这时得到的HTML源码，我们可以通过分析源码得出需要解析的内容的tag。

<h1 class="topic-2Eq5D0Zm">推动金砖...重要讲话引发热议</h1>
...
<div class="text-3w2e3DBc">
    <p>金...活力。</p>
    <p>“通力合作破解公共卫生难题”</p>
    ...
    <p>（本报...9月11日电 记者...邹松）</p>
</div>

在这个网页中我们可以看出 topic-2Eq5D0Zm 类是标题， text-3w2e3DBc 类是正文，正文分为许多段。

使用 `BeautifulSoup` 解析网页

The BeautifulSoup library has three methods to find elements:

findall(): find all nodes

find(): find a single node

select(): finds according to the selector CSS Selector

from bs4 import BeautifulSoup
soup = BeautifulSoup(f.content, 'lxml')
title = soup.find('h1', {'class': 'topic-2Eq5D0Zm'}).string.strip()
content_p = soup.find('div',{'class': 'main_content-28C-Fj2p'}).find_all('p')
content=''
for i in content_p:
    content += i.string.strip()
print(url,'\n',title,'\n',content,'\n')

把信息写入到xls文件中

from xlwt import *
workbook = Workbook(encoding='utf-8')
table = workbook.add_sheet('data')
table.write(0, 0, 'URL')
table.write(0, 1, 'Title')
table.write(0, 2, 'Content')
line = 1
# 进行上述两项工作
table.write(line, 0, url)
table.write(line, 1, title)
table.write(line, 2, content)
line += 1
workbook.save('raw_text.xls')

使用结巴做中文分词

jieba.cut 方法接受四个输入参数: 需要分词的字符串；cut_all 参数用来控制是否采用全模式；HMM 参数用来控制是否使用 HMM 模型；use_paddle 参数用来控制是否使用paddle模式下的分词模式，paddle模式采用延迟加载方式，通过enable_paddle接口安装paddlepaddle-tiny，并且import相关代码；

jieba.cut_for_search 方法接受两个参数：需要分词的字符串；是否使用 HMM 模型。该方法适合用于搜索引擎构建倒排索引的分词，粒度比较细待分词的字符串可以是 unicode 或 UTF-8 字符串、GBK 字符串。注意：不建议直接输入 GBK 字符串，可能无法预料地错误解码成 UTF-8

jieba.cut 以及 jieba.cut_for_search 返回的结构都是一个可迭代的 generator，可以使用 for 循环来获得分词后得到的每一个词语(unicode)，或者用 jieba.lcut 以及 jieba.lcut_for_search 直接返回 list

jieba.Tokenizer(dictionary=DEFAULT_DICT) 新建自定义分词器，可用于同时使用不同词典。

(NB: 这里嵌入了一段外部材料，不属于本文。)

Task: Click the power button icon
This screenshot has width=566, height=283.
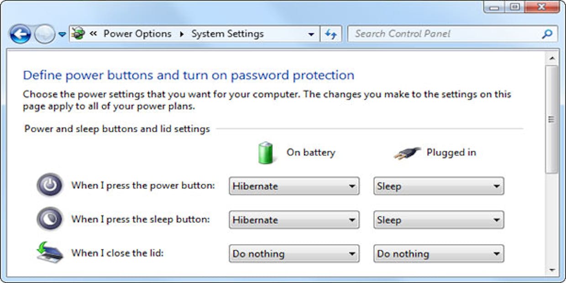Action: [50, 185]

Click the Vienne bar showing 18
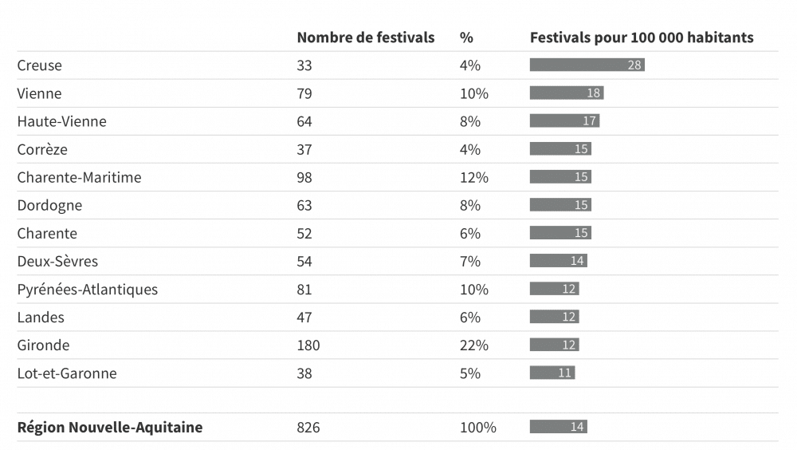click(566, 93)
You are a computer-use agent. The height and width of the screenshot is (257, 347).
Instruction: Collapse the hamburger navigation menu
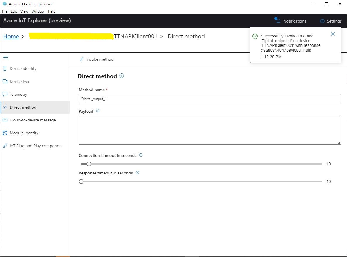[5, 58]
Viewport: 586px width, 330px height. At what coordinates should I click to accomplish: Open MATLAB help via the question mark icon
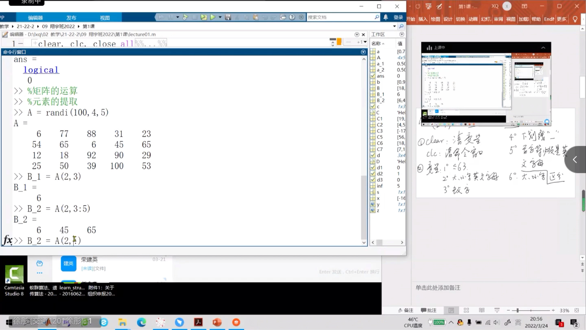point(292,17)
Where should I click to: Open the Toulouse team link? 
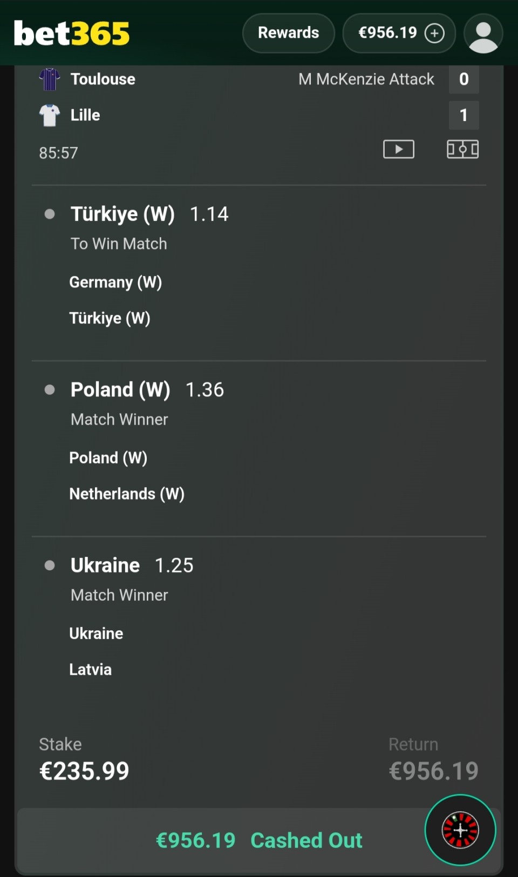(x=103, y=79)
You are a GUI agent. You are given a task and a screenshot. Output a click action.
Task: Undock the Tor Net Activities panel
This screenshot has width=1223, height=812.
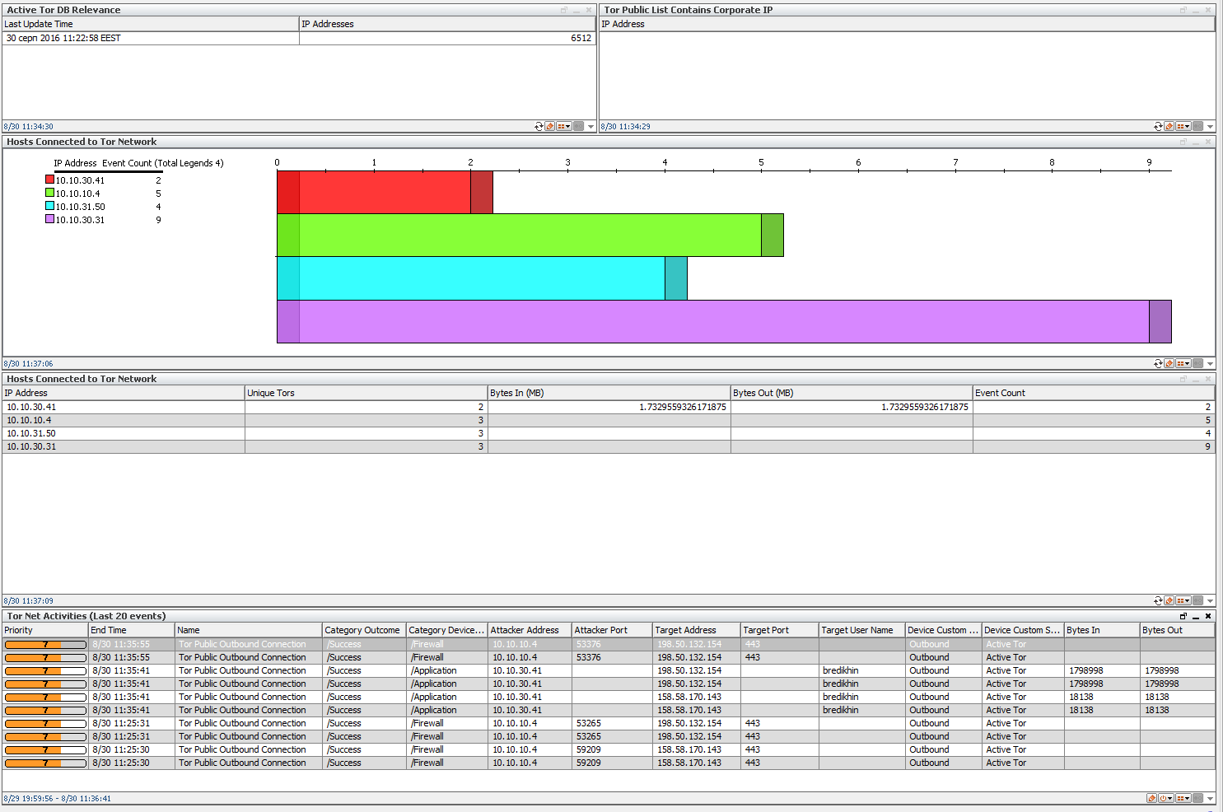1183,616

jieba.dt 为默认分词器，所有全局分词相关函数都是该分词器的映射。

import jieba
import xlrd
import xlwt

data = xlrd.open_workbook('raw_text.xls')
table = data.sheet_by_name('data')
url = table.cell_value(1,0)
title = table.cell_value(1,1)
content = table.cell_value(1,2)

title = jieba.cut(title, cut_all = False) # 精确模式
content = jieba.cut(content, cut_all = False) # 精确模式

title  = "/".join(title)
content = "/".join(content)

print(title)
print(content)

workbook = xlwt.Workbook(encoding='utf-8')
table = workbook.add_sheet('data')
table.write(0, 0, 'URL')
table.write(0, 1, 'Title')
table.write(0, 2, 'Content')

table.write(1, 0, url)
table.write(1, 1, title)
table.write(1, 2, content)

workbook.save('after_process.xls')

Apply Word2Vec on tokenized sentences

Gensim Word2Vec 的输入可以是可迭代列表，这里可以使用 LineSentence() 来实现文本的转换，输入的文本文件中应该用空格分词。

处理数据

由于之前的分词结果使用 "/" 来分词并且还保留了标点符号，所以我们在训练前先处理数据。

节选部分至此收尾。